** start Recorded information **

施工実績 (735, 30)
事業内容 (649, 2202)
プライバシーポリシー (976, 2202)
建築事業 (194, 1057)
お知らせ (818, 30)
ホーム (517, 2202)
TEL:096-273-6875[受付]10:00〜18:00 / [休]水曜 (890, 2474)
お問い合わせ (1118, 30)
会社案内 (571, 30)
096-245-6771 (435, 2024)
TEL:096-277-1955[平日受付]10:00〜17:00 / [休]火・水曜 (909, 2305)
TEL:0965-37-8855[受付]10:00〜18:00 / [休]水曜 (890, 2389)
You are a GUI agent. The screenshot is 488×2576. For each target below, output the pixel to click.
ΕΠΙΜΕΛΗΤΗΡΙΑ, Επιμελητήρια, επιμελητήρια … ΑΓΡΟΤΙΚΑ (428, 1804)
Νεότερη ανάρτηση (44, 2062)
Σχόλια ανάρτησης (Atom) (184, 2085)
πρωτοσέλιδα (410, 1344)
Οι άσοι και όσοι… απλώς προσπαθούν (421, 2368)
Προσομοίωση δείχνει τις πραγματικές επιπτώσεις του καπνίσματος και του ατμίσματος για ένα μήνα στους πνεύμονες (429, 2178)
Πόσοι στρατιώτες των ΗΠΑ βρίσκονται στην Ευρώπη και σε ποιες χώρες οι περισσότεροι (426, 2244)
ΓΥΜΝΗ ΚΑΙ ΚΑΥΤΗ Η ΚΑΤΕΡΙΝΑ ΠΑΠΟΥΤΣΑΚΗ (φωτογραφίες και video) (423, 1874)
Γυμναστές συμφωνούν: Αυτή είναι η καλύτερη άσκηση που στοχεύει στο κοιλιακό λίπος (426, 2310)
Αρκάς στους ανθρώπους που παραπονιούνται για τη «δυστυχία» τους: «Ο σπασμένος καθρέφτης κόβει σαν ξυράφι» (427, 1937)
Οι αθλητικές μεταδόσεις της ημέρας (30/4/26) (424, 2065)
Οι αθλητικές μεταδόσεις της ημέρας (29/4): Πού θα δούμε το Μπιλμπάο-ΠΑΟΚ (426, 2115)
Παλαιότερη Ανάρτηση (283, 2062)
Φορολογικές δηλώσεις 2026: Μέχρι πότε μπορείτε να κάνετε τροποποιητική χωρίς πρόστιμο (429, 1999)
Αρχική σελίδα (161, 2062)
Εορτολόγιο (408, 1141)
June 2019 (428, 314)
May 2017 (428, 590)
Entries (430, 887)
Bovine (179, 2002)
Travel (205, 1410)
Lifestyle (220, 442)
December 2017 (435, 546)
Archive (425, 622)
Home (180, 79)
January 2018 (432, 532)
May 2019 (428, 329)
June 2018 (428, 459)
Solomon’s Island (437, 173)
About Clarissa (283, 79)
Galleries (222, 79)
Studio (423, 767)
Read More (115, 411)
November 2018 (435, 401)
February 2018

** end Recorded information **

→ **What is expected**: Please reproduce, unchanged, the stretch of the listing from the line containing "Galleries (222, 79)" through the final line of the listing, with both of those lines included.

→ **Result for this exercise**:
Galleries (222, 79)
Studio (423, 767)
Read More (115, 411)
November 2018 (435, 401)
February 2018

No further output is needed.